Defect Spectrum: A Granular Look of Large-Scale Defect Datasets with Rich Semantics
Shuai Yang, Zhifei Chen, Pengguang Chen, Xi Fang, Yixun Liang, Shu Liu, Yingcong Chen
TL;DR
The paper introduces Defect Spectrum, a large, semantically rich industrial defect dataset built on four benchmarks to provide precise, multi-class defect annotations and descriptive captions, addressing the lack of granularity in existing datasets. To overcome data scarcity, it proposes Defect-Gen, a two-stage diffusion-based generator that models global structure with a large receptive field and local detail with a small receptive field, using patch-level processing and a custom auxiliary tool, Defect-Click, to accelerate precise annotation.
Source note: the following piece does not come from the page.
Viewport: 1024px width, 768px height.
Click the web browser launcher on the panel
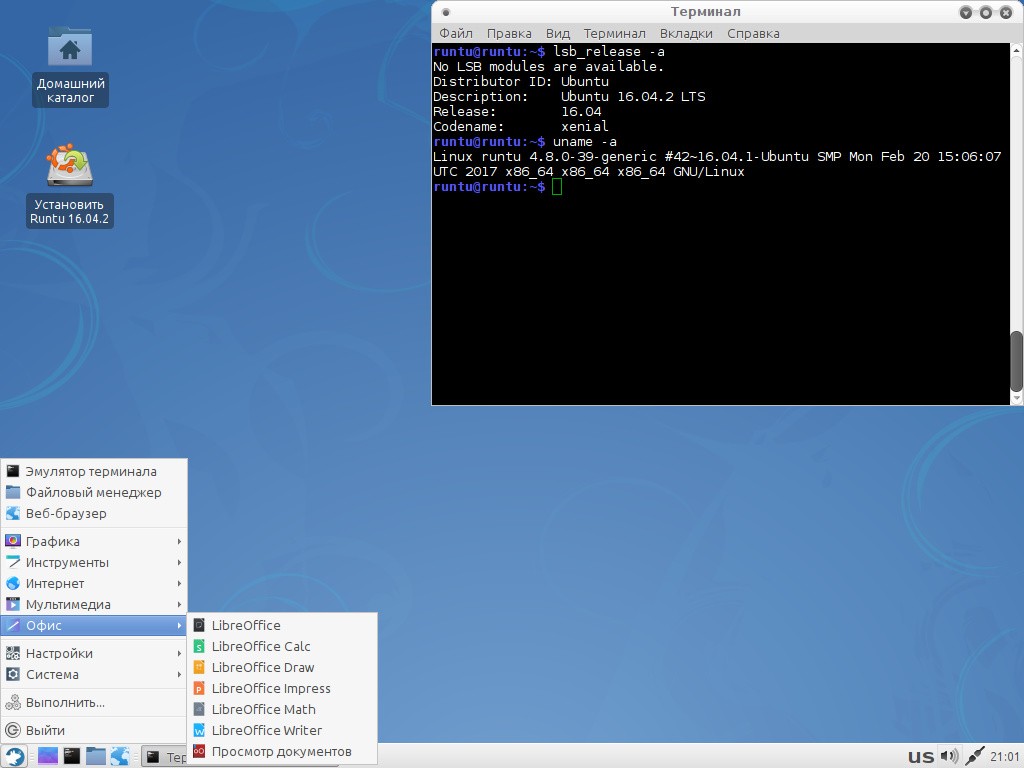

The authors demonstrate improved defect segmentation performance and substantial gains in downstream tasks when incorporating synthetic data, while also delivering a comprehensive set of visual and quantitative analyses across multiple datasets. This work advances practical defect inspection by enabling finer-grained analysis, richer semantics, and more robust model training in low-data industrial settings.
Abstract
Defect inspection is paramount within the closed-loop manufacturing system. However, existing datasets for defect inspection often lack precision and semantic granularity required for practical applications. In this paper, we introduce the Defect Spectrum, a comprehensive benchmark that offers precise, semantic-abundant, and large-scale annotations for a wide range of industrial defects. Building on four key industrial benchmarks, our dataset refines existing annotations and introduces rich semantic details, distinguishing multiple defect types within a single image. Furthermore, we introduce Defect-Gen, a two-stage diffusion-based generator designed to create high-quality and diverse defective images, even when working with limited datasets. The synthetic images generated by Defect-Gen significantly enhance the efficacy of defect inspection models. Overall, The Defect Spectrum dataset demonstrates its potential in defect inspection research, offering a solid platform for testing and refining advanced models.